Thursday, January 5, 2012

Post 40:: Lonely and Alone

Today has just been. . awful. It was fine until a certain point. Someone is pulling me into something that I shouldn't be a part of, and I finally couldn't keep it to myself anymore so I just let it all out to my mum. . . . and now she's mad at the person and she is looking into what to do about teenage bullying, because this person. . is just harassing me over and over. I don't respond to an email and she sends me more, i block her email and SHE MAKES A NEW EMAIL and keeps at it. So yeahh. I'm going through. . really, really harsh bullying that is upsetting me a lot, and I'm trying so hard not to let it get to me, but. .. ugh.

Also, I got accepted to Wayne State University todayy !!!! But my mum wasn't happy for me. . she just discouraged me by sayying all this awful stuff about how I wouldn't have a good-paying job and stuff and I should go into something else. .

Here is the best song in the world to me, at the moment::

Wednesday, January 4, 2012

Post 39:: Just Some Depressing Stuff as per usual

Is it wrong to be jealous of someone's happiness ?
Especially if that person. . is your own boyfriend. . . .

Whenever I play League of Legends with him and his friends, theyy all get along really well and theyy joke around and theyy just. . I don't know.
Their happiness just pisses me off for some reason, because none of my friends play League of Legends with me, none of my friends do any of the slightly more nerdy things that I do, except for Robin. But she's a much lower level than I am, and for some reason I can't joke around with her about our games, I mean, I want to, but for some reason I can't. We do have our own jokes and stuff, but. . . gah. It's just. . . I don't know. It's not the same kind of joking.
I wish I could just hang out and play League with Aidan.
Goddammit I'm so fucking clingy I hate myself for it
But I really can't stop it
And i feel like if I ever hung out with Aidan and his friends in person, they would all hate me, and Aidan would think I was an idiot or something like that, because I'm outside of all of their jokes, and they disinclude me. Theyy don't mean to, I'm sure theyy don't. But theyy do. And i never know what to do or where to go and I don't want to be that one person who fed the other team and made us lose the game.
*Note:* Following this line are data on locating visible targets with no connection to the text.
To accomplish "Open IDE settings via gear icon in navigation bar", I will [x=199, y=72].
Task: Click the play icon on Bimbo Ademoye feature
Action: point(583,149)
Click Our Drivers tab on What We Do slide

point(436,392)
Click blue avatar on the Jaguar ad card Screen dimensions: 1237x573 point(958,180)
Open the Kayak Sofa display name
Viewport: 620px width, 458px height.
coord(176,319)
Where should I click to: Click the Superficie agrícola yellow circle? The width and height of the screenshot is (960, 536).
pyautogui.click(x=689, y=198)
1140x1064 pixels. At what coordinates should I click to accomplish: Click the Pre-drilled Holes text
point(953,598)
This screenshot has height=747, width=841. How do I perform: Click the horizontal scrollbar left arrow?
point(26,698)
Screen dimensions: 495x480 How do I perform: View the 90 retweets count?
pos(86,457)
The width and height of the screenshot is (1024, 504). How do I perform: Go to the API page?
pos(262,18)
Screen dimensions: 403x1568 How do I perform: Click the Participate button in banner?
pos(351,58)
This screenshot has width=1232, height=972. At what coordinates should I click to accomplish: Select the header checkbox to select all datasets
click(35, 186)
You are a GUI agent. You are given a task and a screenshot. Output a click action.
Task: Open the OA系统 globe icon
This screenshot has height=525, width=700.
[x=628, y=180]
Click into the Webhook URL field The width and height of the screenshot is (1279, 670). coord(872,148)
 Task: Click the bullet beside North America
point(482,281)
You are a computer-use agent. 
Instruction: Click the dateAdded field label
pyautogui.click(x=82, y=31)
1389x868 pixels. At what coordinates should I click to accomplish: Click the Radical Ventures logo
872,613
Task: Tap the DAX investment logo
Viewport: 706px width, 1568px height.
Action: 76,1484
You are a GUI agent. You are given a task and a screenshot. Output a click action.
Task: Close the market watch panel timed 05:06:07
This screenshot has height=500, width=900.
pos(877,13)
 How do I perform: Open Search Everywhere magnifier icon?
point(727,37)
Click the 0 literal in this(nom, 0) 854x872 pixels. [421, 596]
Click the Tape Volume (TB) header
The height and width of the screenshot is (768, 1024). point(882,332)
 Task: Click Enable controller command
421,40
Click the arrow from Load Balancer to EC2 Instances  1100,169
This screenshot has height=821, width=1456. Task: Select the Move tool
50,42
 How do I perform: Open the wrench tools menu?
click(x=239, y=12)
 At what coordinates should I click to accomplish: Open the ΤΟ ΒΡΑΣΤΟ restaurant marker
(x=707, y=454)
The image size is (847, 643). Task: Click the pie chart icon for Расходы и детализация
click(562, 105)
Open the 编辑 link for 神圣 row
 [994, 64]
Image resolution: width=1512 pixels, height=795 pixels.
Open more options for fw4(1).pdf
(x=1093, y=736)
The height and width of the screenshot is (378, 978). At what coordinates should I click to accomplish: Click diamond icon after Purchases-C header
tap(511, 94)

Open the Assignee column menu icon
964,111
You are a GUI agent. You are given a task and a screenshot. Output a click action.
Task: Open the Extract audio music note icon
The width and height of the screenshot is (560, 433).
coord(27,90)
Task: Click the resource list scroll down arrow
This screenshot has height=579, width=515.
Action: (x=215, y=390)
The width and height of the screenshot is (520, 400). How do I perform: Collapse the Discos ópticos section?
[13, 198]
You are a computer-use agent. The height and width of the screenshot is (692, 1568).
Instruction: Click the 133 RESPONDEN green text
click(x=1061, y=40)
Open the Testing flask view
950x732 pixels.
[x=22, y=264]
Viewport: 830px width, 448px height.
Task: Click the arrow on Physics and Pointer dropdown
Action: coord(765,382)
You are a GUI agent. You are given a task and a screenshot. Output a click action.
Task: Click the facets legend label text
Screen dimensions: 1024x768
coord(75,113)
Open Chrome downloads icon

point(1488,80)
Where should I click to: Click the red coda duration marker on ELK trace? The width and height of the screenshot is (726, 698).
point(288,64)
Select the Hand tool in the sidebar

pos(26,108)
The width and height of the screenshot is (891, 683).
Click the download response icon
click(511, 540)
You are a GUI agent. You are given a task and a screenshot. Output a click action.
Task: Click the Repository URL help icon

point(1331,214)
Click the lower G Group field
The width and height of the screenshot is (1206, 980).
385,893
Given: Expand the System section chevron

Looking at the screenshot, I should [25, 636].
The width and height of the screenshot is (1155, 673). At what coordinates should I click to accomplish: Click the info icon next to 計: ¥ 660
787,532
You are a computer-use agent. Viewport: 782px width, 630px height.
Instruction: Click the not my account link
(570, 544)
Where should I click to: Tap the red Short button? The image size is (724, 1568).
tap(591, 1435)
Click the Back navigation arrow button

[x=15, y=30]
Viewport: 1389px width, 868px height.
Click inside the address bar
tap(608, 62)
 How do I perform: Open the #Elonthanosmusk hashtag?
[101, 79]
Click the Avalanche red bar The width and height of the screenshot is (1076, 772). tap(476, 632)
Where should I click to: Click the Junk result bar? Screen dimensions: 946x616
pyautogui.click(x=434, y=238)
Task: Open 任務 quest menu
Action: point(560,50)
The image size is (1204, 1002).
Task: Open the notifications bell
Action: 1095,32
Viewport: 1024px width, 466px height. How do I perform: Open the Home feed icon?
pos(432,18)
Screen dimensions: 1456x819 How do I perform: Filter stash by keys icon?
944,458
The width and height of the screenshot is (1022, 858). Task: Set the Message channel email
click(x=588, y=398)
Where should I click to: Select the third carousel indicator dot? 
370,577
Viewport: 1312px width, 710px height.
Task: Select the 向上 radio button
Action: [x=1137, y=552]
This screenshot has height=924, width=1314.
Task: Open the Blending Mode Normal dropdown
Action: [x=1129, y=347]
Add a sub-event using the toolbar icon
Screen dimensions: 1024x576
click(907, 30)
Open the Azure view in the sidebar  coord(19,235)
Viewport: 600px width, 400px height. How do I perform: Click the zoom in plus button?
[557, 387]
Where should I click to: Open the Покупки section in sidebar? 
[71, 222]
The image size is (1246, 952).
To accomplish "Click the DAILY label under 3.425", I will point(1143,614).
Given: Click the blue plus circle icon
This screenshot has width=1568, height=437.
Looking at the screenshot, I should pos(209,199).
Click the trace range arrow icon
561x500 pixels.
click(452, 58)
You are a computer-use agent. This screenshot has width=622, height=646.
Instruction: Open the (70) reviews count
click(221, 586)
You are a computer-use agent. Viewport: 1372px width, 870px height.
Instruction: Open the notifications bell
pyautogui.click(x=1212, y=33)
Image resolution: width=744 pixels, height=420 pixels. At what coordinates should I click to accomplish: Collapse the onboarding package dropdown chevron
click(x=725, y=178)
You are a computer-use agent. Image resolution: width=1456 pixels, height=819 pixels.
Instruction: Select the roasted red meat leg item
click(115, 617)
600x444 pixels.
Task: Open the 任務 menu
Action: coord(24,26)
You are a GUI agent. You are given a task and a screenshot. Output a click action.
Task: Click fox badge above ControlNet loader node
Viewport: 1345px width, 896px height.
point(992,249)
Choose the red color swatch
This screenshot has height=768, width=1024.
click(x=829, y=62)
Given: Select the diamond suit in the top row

Also, I have this one really close friend and he lives an hour away from me, and i never get to see him and I miss him alot. And I feel like I'm being annoying as all hell when I bother him and ask him to hang out with me, I know he wants to spend more time with other people, and i know I'm too far away and he doesn't have a car, but. . . gah. I just feel like such a prick. i guess i will leave him alone more.

I'm pretty sure all of my friends hate me. Theyy never call me. Not one of them, ever. Julia has phone anxiety, so she's off the hook. She does invite me over alot, so yeahh. . but the others. . have no excuse.
And then I get the overspoken, 'Alaina, whyy haven't you called me lately ?"
ohh. . . is it my job to call you ?
i didn't know that.
Thanks for telling me, you pretentious asshat.

\sigh\\
Ohh
Wayne got my transcripts todayy
w00t.

Sunday, January 1, 2012

Post 38:: Because I Can.

^^Best excuse ever.

If I asked you guys to babysit my kids, what would you say ??